### WHAT YOU HAVE TO DO
Please repeat the records below from the line that contains "Where should I" through the last line, both included. Leave the pictures out of your answer.

start DATA TO USE

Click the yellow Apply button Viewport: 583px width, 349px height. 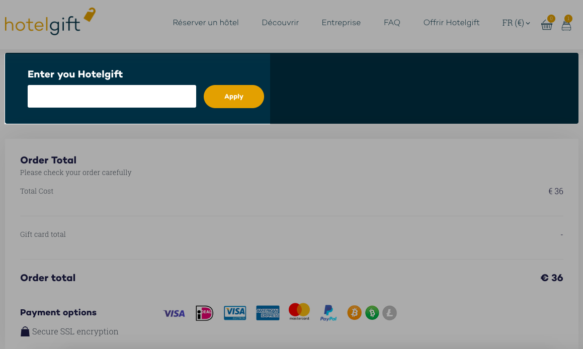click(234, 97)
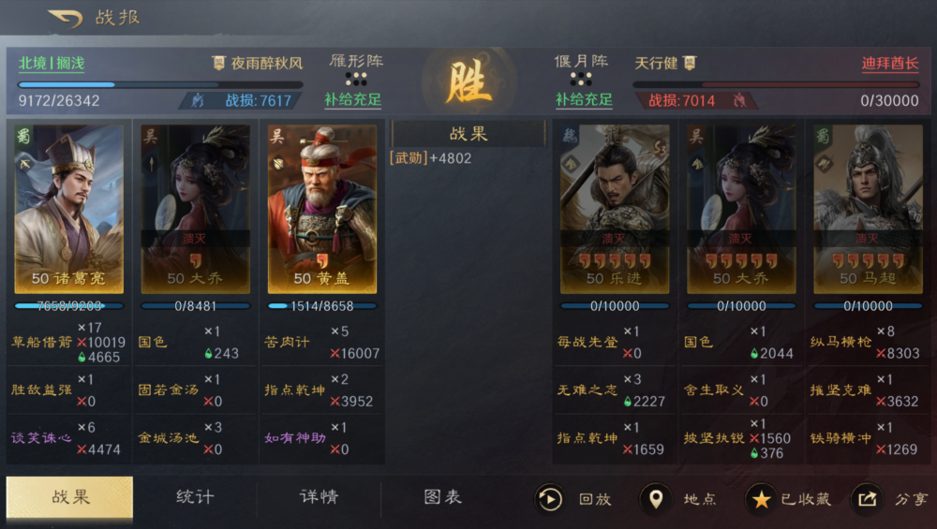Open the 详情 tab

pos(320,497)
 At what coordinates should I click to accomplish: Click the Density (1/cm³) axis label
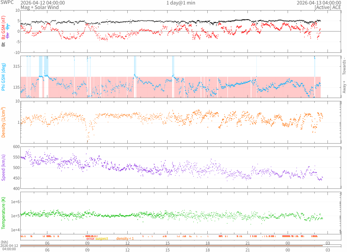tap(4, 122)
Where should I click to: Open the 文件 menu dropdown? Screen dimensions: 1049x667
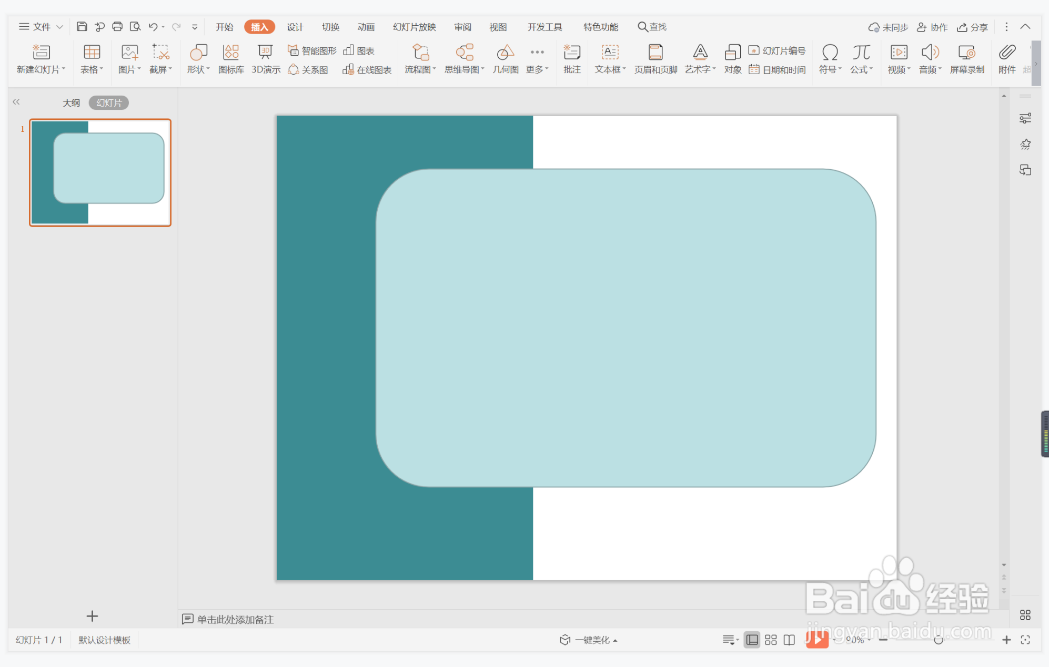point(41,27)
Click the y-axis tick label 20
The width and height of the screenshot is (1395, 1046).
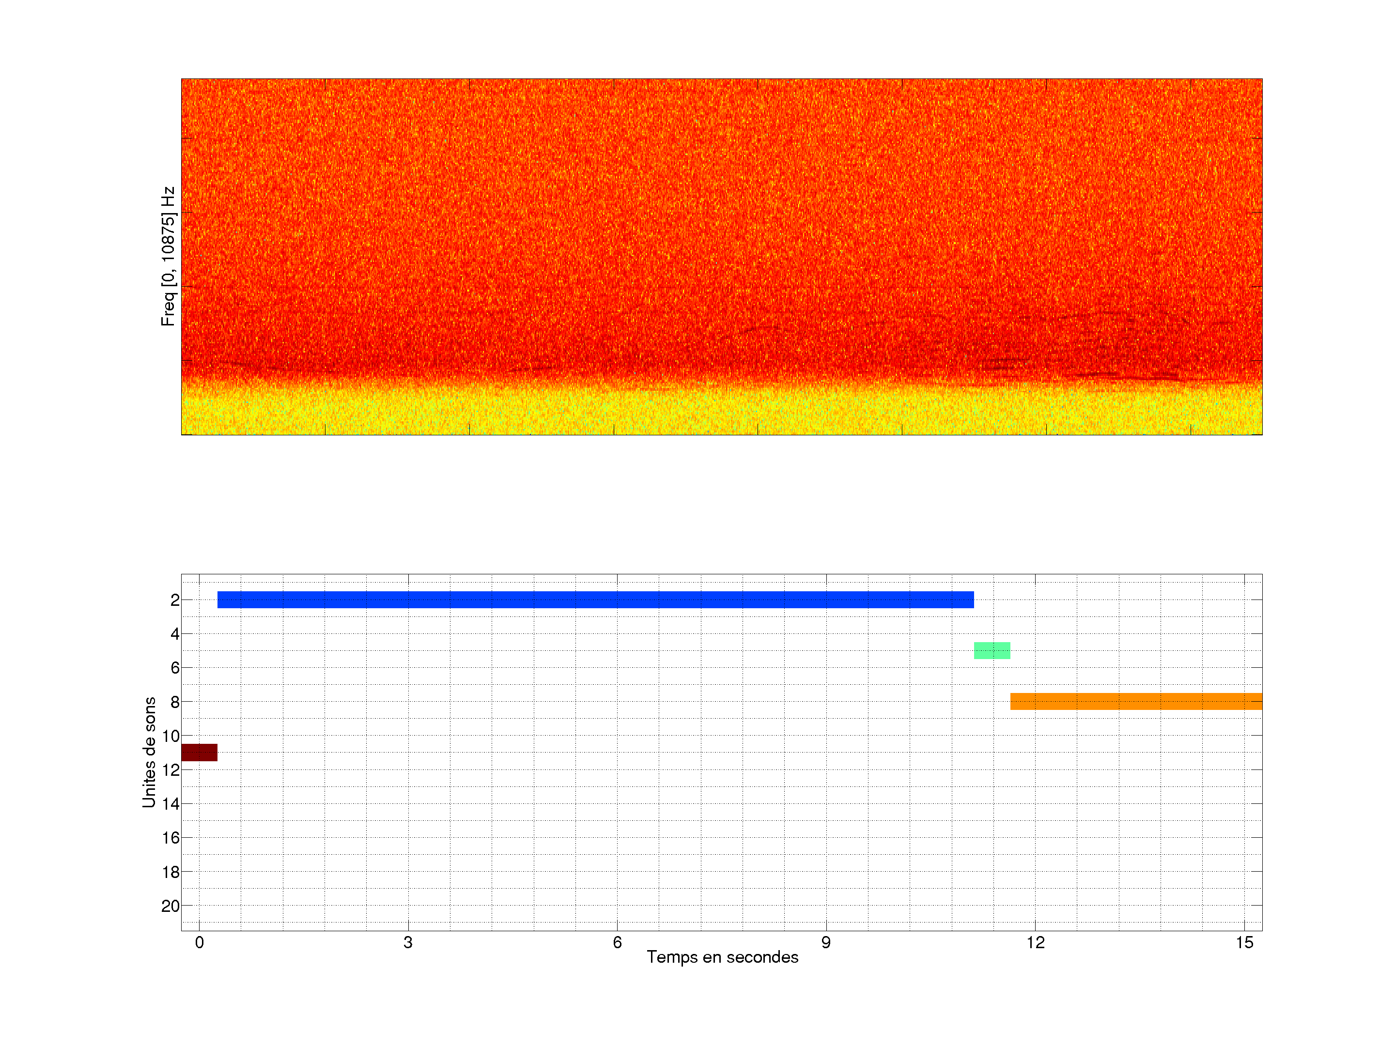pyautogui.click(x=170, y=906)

end DATA TO USE

### REPLY TO THE EXERCISE
Where should I click to: Open the 文件 menu dropdown? Screen dimensions: 1049x667
point(41,27)
Click the y-axis tick label 20
The width and height of the screenshot is (1395, 1046).
pyautogui.click(x=170, y=906)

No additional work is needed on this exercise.